Da un lato, ci sono segnali evidenti dell’indebolimento anche del ruolo dell’esecutivo. Il consiglio dei ministri da tempo quasi non si riunisce, e se lo fa rinvia le decisioni. In pratica non esiste, soppiantato da alcune leadership carismatiche. Dall’altro, le inchieste di queste settimane stanno facendo emergere un aspetto inquietante dell’attuale natura del potere giudiziario, anch’esso strumento di gestione e governo di interessi partigiani, come fu il sistema dei partiti negli anni del declino. Interessi, peraltro, sempre più di tipo personale. Anche sulle correnti è il momento di aggiungere qualcosa a quello che spesso si sostiene, e cioè che il correntismo è il contraltare della partitocrazia. Il punto è questo: le degenerazioni interne al potere giudiziario non stanno, come si sostiene in questi giorni, nell’esistenza delle correnti, non più almeno. Stanno invece nel fatto che sono diventate sostanzialmente inesistenti.

Nate all’inizio degli anni sessanta, per come oggi le conosciamo, le correnti svolsero a lungo una funzione di elaborazione culturale della funzione della magistratura. Poi, come altrove nella società, la spinta ideale si affievolì e divennero anche e soprattutto strumento di gestione degli assetti interni al potere giudiziario. Infine, a quanto si capisce dalle notizie di questi giorni, sono diventate strumenti dedicati unicamente o quasi alla gestione del potere, un potere di natura personale o al massimo da gestire in cordata. Se è così, il problema sta insomma nella trasformazione delle correnti in altro o, per meglio dire, nel loro definitivo superamento, in favore anche in questo caso di leadership carismatiche e personali.

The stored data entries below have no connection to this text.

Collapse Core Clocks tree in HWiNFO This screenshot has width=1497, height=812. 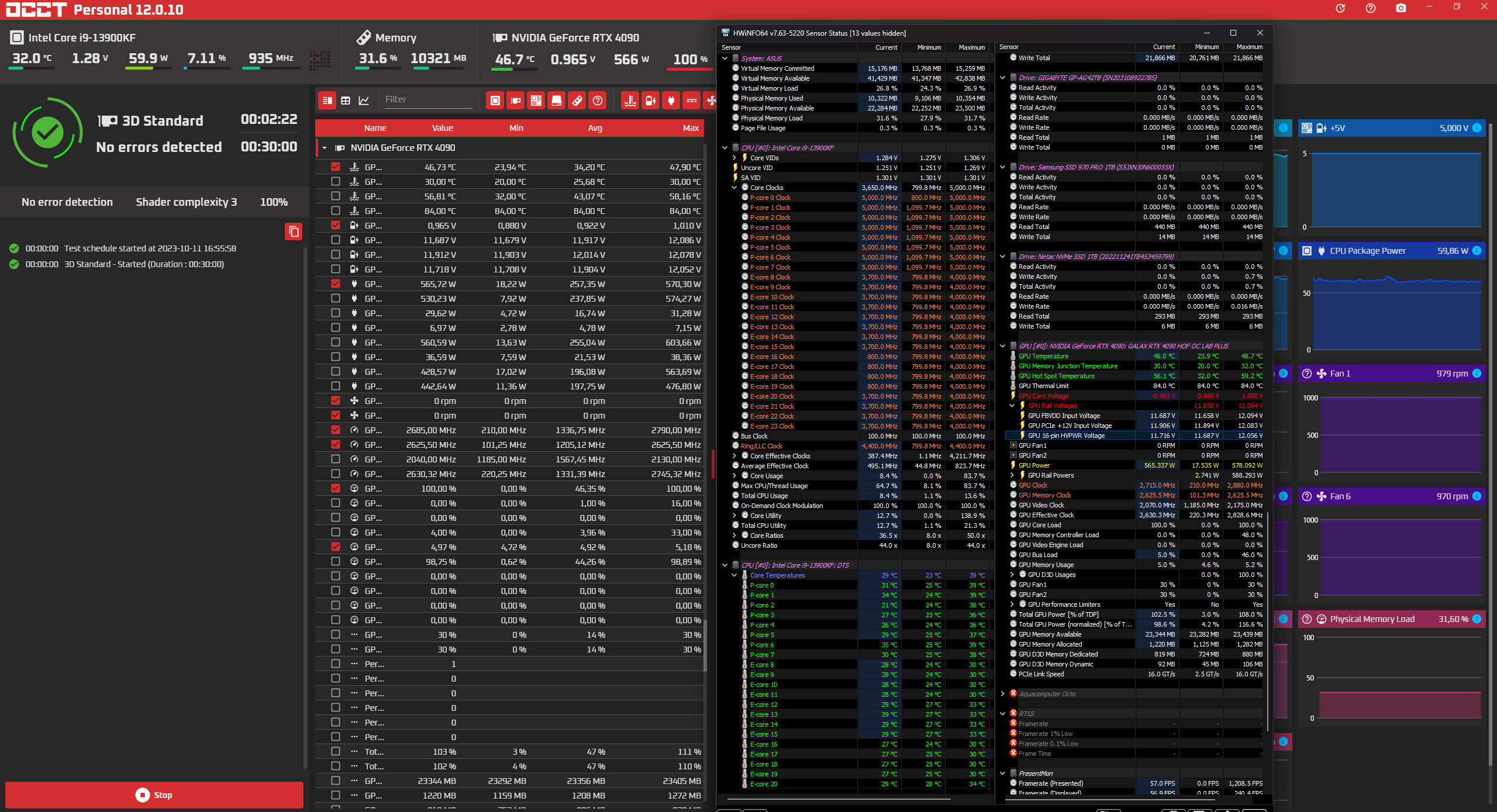point(734,188)
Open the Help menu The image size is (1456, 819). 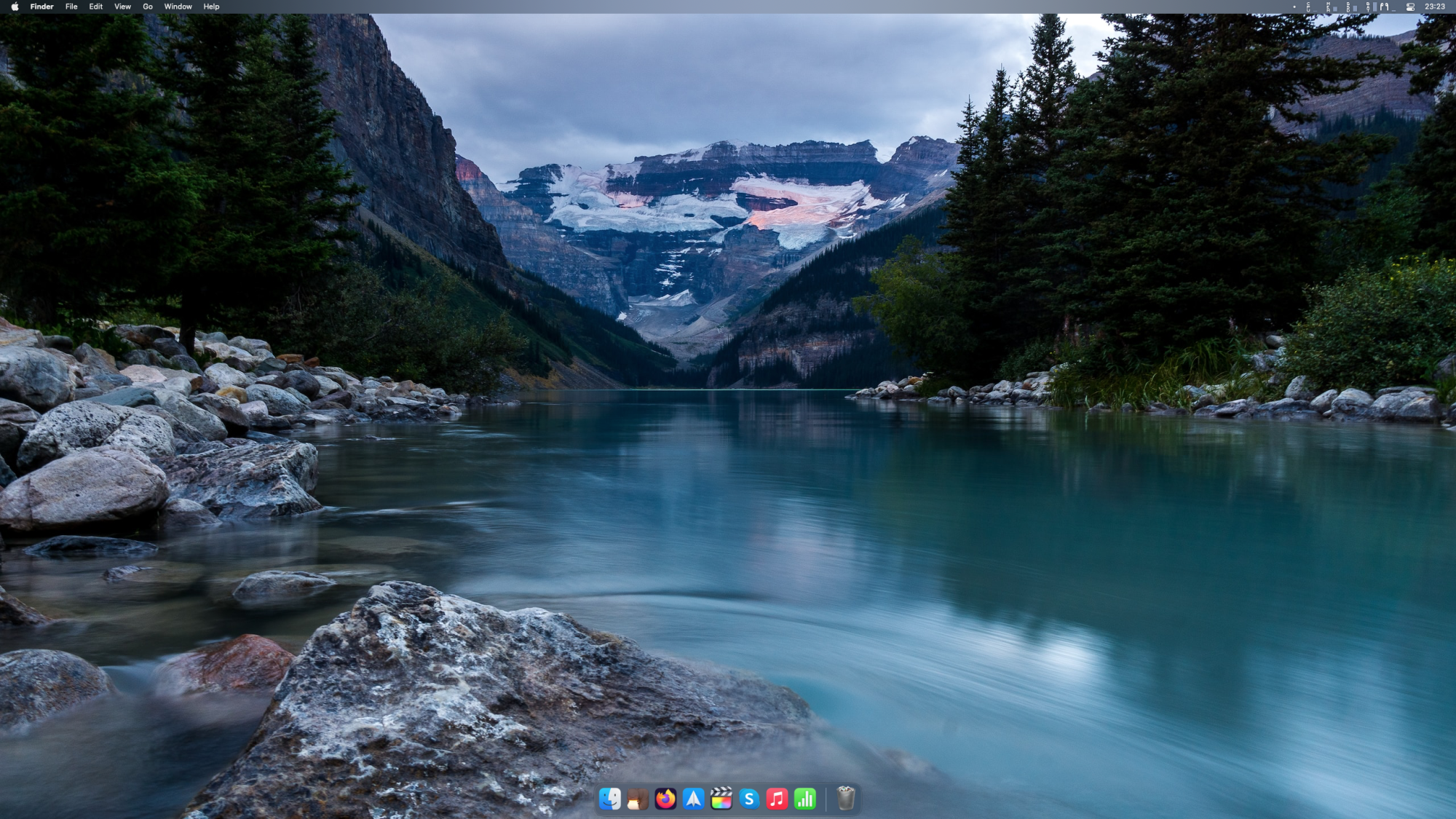(211, 7)
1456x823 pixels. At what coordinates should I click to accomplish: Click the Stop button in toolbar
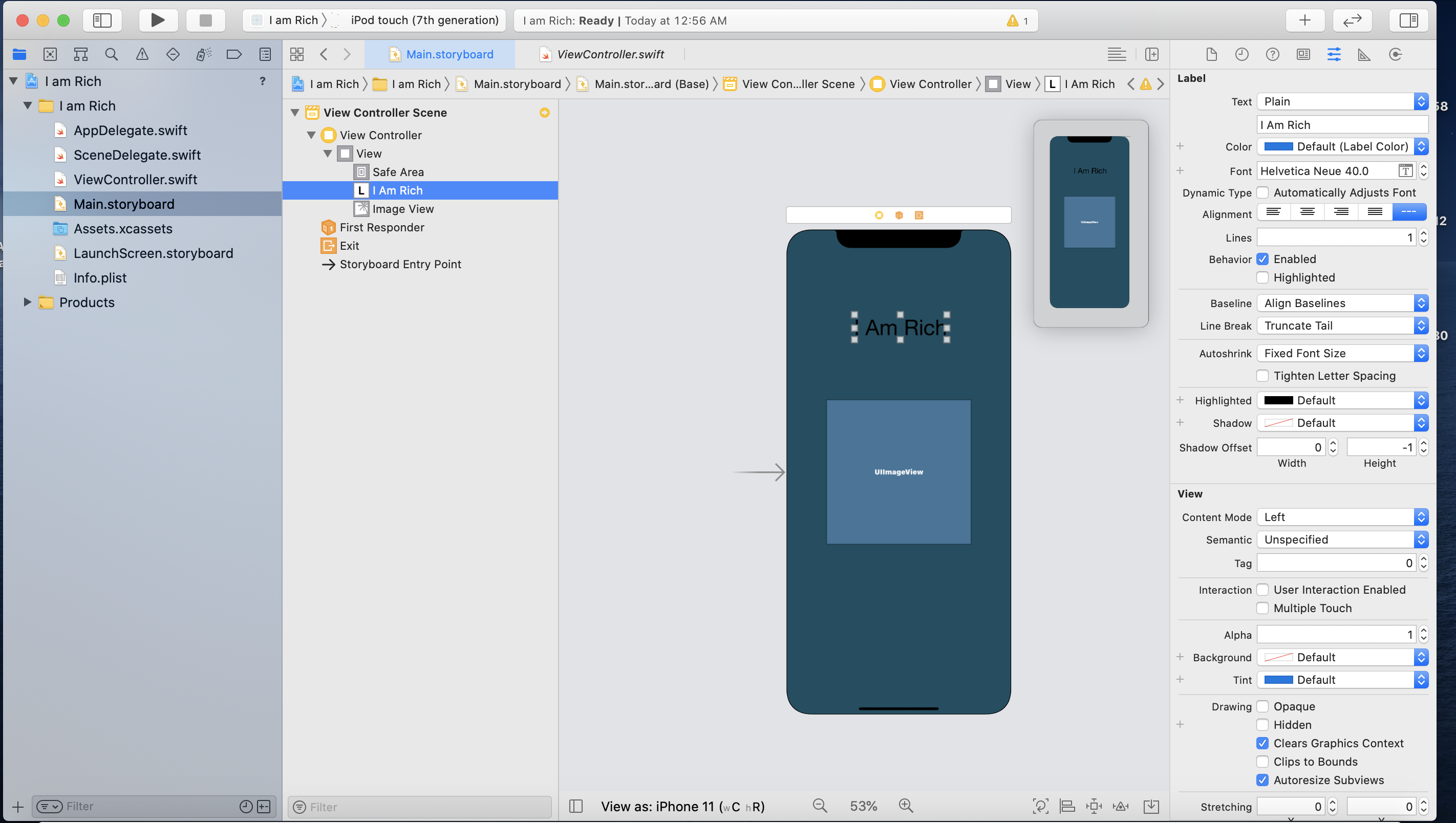[206, 20]
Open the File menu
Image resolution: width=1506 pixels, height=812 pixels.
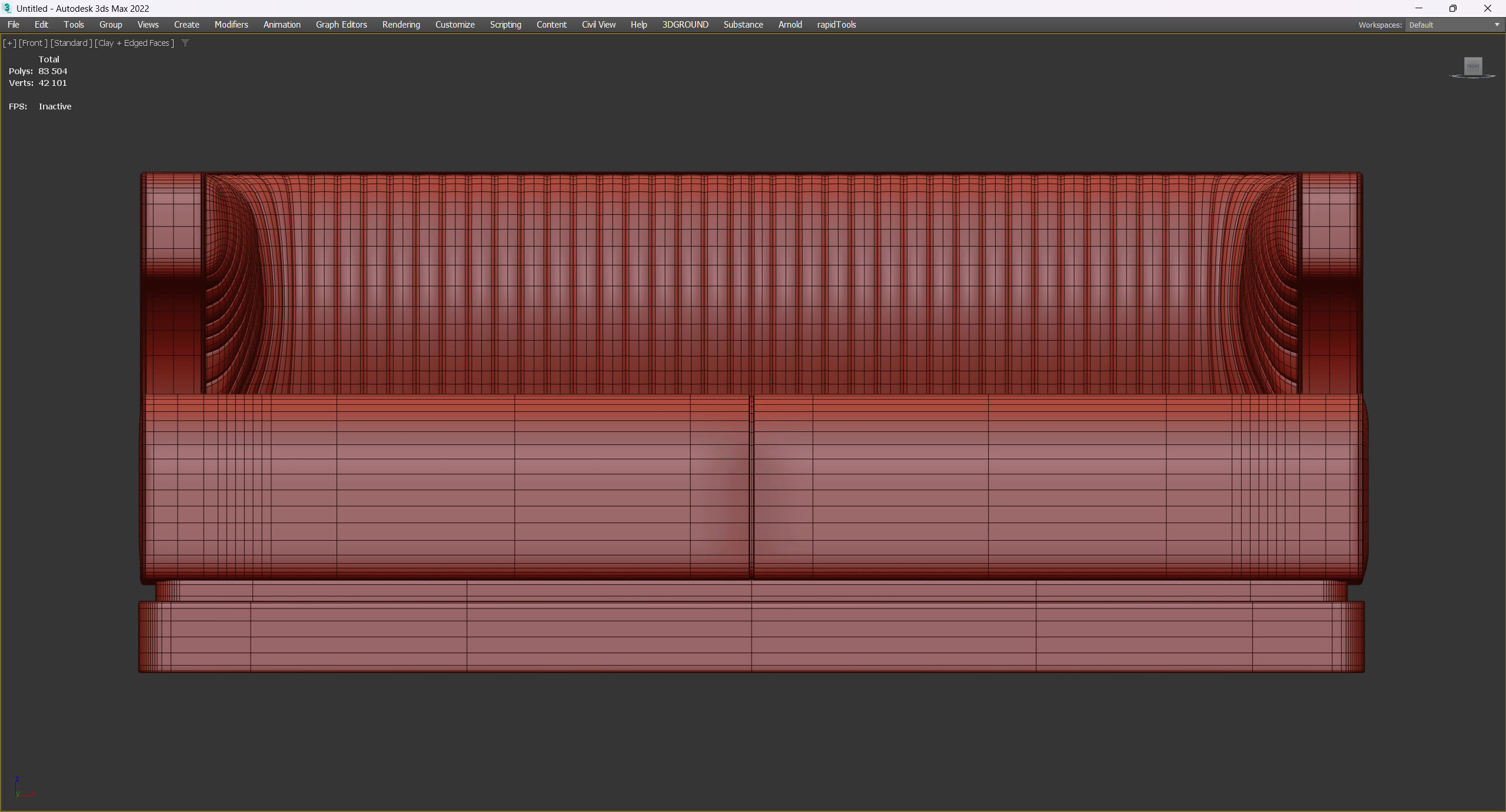[x=13, y=25]
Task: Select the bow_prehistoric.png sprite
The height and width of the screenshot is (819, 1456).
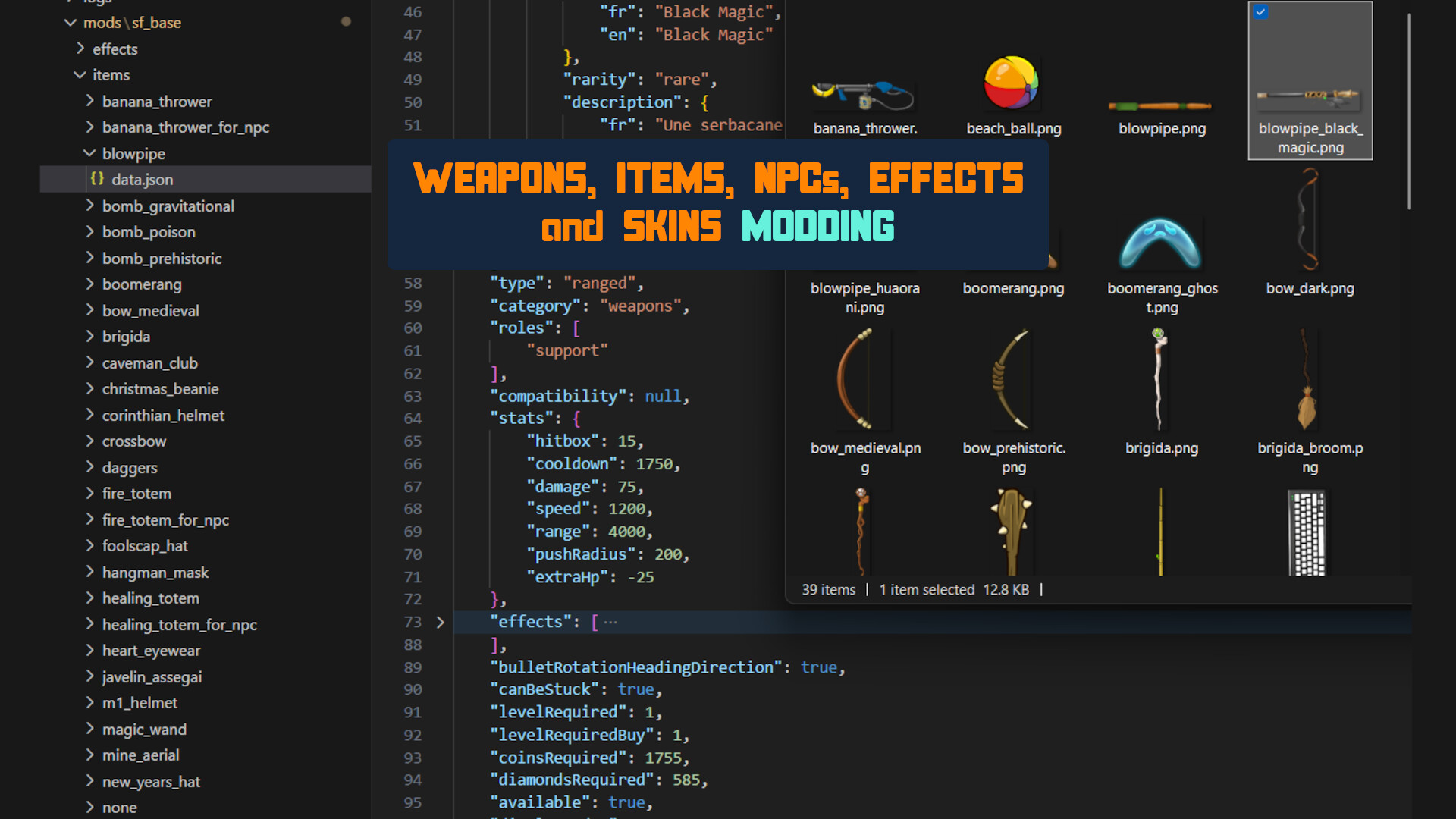Action: pos(1013,379)
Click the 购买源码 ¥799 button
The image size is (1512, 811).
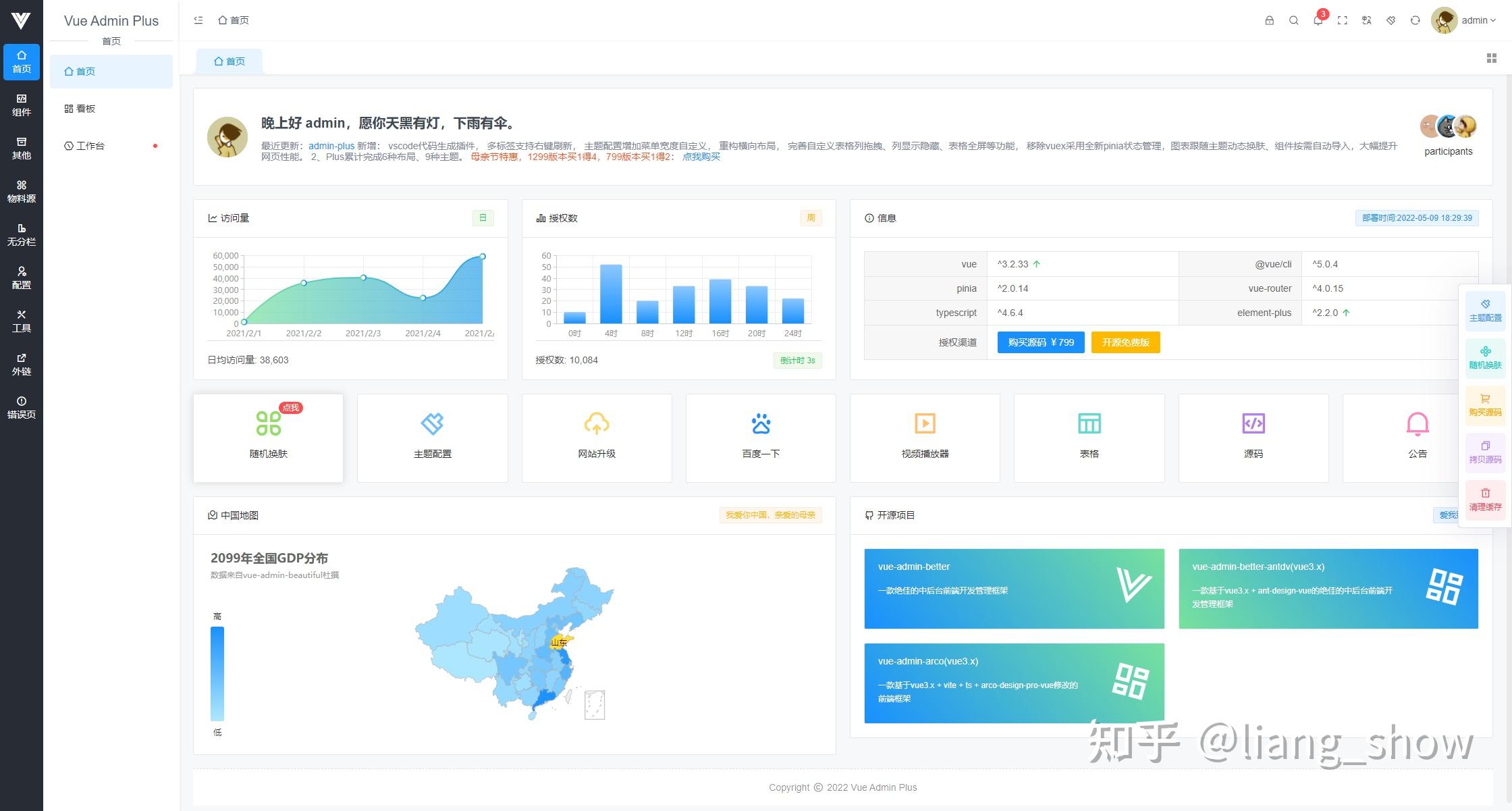(1040, 342)
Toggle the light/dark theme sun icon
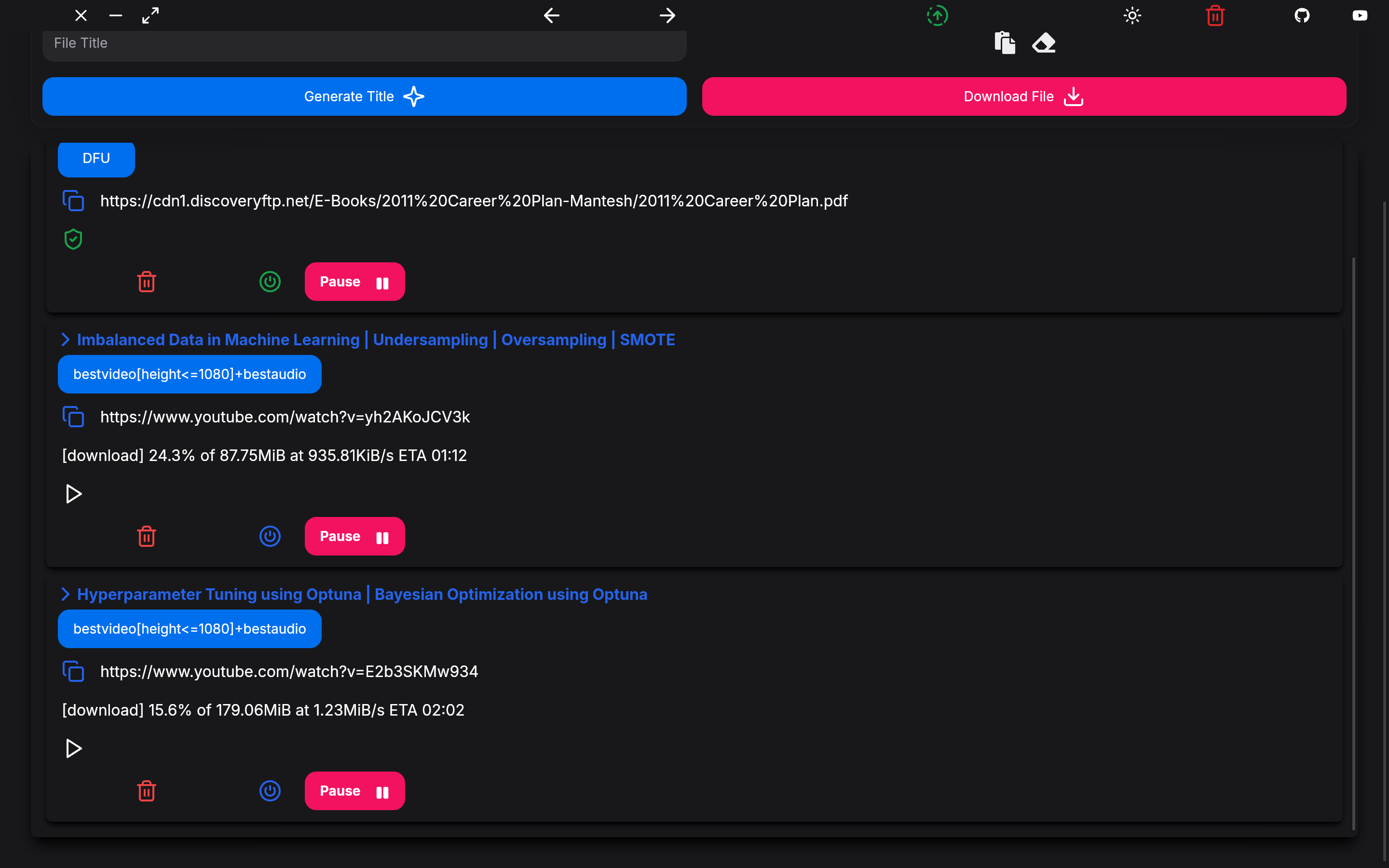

Insomma, con molti anni di ritardo, la magistratura si trova adesso sul bordo dello stesso abisso nel quale era precipitata la politica con la fine dei partiti tradizionali e la nascita di quelli carismatici, da quello di Silvio Berlusconi ai casi più recenti: il Movimento 5stelle di Beppe Grillo, il Partito democratico di Matteo Renzi, la Lega di Matteo Salvini. È questo il punto decisivo di tutta questa storia: la mancanza di corpi intermedi pone sempre – in politica, tra i magistrati, ovunque – un evidente problema di rappresentanza democratica, liberando nello stesso tempo il desiderio di potere.

Il problema, detto altrimenti, è nella storia stessa della seconda repubblica. Anzi: il problema è la seconda repubblica. Oggi, con i tre poteri dello stato in crisi, esautorati di ogni funzione politica e perfino istituzionale, e soppiantati da una gestione sempre più personalistica, non è ben chiaro su quale impalcatura potrà poggiare la democrazia parlamentare. L’unica certezza è che la terza repubblica è ancora solo un deserto inquietante, popolato da leader carismatici.